**Source records:**

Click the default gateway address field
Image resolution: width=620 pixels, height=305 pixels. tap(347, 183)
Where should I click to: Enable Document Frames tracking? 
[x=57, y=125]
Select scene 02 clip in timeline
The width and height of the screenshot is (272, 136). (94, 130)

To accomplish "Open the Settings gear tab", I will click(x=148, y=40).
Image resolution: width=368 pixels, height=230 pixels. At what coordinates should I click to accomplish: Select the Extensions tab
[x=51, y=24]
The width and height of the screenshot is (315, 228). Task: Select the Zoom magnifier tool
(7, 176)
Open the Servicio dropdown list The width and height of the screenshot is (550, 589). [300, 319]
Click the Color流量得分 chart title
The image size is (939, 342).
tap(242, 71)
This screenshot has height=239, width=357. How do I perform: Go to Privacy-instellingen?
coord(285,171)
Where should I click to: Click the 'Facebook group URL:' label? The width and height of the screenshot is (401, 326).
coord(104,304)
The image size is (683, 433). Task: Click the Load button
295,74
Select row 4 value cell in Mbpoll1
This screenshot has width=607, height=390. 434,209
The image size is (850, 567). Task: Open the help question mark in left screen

**WHAT IS REQUIRED:**
Exactly as written, give the line containing "The image size is (939, 342)." and all remaining lines of the records.

**ANSWER AREA:**
The image size is (939, 342).
tap(242, 71)
This screenshot has height=239, width=357. How do I perform: Go to Privacy-instellingen?
coord(285,171)
Where should I click to: Click the 'Facebook group URL:' label? The width and height of the screenshot is (401, 326).
coord(104,304)
The image size is (683, 433). Task: Click the Load button
295,74
Select row 4 value cell in Mbpoll1
This screenshot has width=607, height=390. 434,209
The image size is (850, 567). Task: Open the help question mark in left screen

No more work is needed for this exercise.